Roma 2024, Malagò: “la candidatura è la partita della vita”

LaPresse/Belen Sivori

Giovanni Malagò parla della candidatura di Roma per le Olimpiadi 2024 in vista dell’assemblea generale dell’Anoc

La candidatura e’ la partita della vita. E’ una sfida difficile perche’ sappiamo benissimo la forza dei nostri rivali e sottovalutarli sarebbe un grande errore“. Lo dice il presidente del Coni, Giovanni Malago’, a poche ore dalla sua partenza per Washington dove si terra’ la 20/a assemblea generale dell’Anoc, l’associazione dei comitati olimpici, e dove, oltre alla delegazione del Coni, ci sara’ anche una rappresentanza del comitato promotore di Roma 2024, guidata da Luca Cordero di Montezemolo. “Con la nuova agenda 2020 non c’e’ piu’ modo di chiamare un membro Cio – spiega Malago’ parlando a un convegno sulla scherma in corso al Salone d’Onore –, ci si confronta tutti insieme con l’assemblea dei comitati olimpici.
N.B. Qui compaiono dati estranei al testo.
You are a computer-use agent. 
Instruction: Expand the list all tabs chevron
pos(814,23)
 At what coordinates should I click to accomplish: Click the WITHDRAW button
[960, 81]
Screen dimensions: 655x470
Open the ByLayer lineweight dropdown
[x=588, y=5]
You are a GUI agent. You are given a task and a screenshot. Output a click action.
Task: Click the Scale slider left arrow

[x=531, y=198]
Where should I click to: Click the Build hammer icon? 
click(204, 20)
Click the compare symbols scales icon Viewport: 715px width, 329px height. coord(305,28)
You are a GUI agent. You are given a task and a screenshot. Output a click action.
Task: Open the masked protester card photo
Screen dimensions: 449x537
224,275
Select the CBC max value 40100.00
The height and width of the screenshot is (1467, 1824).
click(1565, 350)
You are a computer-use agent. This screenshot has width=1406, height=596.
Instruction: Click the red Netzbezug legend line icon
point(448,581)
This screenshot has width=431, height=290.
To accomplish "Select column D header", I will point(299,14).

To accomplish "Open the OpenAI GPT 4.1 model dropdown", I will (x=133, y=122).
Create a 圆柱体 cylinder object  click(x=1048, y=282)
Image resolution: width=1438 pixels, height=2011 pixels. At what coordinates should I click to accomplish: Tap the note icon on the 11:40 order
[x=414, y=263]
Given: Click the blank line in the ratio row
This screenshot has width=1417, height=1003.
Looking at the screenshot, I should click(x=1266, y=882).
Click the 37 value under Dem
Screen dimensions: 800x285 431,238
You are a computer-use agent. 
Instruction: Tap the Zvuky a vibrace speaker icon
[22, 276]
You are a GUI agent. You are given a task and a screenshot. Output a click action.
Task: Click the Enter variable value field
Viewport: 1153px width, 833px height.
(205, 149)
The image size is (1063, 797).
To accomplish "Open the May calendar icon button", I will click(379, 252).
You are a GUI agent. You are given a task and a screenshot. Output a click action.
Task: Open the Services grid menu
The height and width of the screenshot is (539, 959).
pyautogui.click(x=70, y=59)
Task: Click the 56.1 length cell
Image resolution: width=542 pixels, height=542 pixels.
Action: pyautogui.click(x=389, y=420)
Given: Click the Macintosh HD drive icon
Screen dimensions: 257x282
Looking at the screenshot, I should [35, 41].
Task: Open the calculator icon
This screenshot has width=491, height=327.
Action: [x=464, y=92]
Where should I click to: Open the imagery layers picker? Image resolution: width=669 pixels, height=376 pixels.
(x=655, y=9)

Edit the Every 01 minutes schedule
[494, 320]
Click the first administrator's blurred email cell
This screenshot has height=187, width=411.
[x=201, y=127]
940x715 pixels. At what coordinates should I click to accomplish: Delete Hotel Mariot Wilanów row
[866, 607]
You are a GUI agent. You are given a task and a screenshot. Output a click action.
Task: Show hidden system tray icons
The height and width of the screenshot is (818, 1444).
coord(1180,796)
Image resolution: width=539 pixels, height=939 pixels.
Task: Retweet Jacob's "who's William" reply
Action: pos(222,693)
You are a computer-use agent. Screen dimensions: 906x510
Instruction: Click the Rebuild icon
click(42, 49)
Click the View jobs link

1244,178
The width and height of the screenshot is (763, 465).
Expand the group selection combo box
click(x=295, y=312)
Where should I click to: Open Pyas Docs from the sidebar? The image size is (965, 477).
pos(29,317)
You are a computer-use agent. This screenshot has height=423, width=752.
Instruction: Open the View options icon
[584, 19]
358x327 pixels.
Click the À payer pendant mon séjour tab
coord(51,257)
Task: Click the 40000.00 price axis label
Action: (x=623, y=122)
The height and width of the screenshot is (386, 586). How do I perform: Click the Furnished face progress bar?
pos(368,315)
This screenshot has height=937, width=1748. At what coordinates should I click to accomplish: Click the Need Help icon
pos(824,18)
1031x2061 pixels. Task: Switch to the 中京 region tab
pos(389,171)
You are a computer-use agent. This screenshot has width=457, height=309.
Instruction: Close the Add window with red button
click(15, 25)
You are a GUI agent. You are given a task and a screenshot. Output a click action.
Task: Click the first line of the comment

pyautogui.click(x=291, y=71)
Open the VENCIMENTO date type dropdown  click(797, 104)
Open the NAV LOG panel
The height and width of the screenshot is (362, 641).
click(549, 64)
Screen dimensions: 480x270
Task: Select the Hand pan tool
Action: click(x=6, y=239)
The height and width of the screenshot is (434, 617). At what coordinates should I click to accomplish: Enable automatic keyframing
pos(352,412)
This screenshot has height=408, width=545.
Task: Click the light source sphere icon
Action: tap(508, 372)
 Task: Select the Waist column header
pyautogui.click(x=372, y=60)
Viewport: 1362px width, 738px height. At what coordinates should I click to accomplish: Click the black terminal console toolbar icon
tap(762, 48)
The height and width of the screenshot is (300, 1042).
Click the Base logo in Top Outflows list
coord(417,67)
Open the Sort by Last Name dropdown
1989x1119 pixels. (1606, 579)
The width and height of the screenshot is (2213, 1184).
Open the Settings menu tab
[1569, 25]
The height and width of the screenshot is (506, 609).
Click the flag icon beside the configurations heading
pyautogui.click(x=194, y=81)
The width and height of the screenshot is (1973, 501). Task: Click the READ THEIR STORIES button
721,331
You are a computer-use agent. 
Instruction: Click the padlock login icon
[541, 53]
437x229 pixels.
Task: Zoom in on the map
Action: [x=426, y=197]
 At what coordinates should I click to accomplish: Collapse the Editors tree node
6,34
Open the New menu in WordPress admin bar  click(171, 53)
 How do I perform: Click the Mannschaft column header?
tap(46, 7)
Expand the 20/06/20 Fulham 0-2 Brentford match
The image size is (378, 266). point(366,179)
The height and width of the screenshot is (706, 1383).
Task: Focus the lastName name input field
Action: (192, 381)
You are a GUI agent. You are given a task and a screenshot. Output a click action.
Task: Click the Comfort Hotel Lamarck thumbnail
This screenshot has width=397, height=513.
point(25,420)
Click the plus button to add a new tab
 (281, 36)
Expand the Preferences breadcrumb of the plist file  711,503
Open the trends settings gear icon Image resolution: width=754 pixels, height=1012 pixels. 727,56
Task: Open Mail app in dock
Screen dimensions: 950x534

Non giochiamo in casa perche’ abbiamo Los Angeles candidata, ma siamo attrezzati“. Malago’ spiega quindi la scelta di Washington. “Quando si decise di organizzare la riunione dei comitati olimpici li’ non c’era ancora una candidata americana – precisa -. E’ chiaro che se fosse stata ufficializzata prima non l’avrebbero fatta li’ pero’ non c’e’ nessun problema so benissimo l’imparzialita’ del mondo del Cio e del presidente Thomas Bach. Il mio riferimento a giocare fuori casa e’ piu’ geografico, non certo politico. Sono molto rassicurato dai vertici istituzionali del Cio, e dal presidente dell’Anoc, lo sceicco Sheikh Ahmad Al-Fahad Al-Sabah, cosi’ come dal presidente dei comitati olimpici europei. Sono persone veramente super partes, non lo dico per diplomazia ma perche’ lo penso veramente“.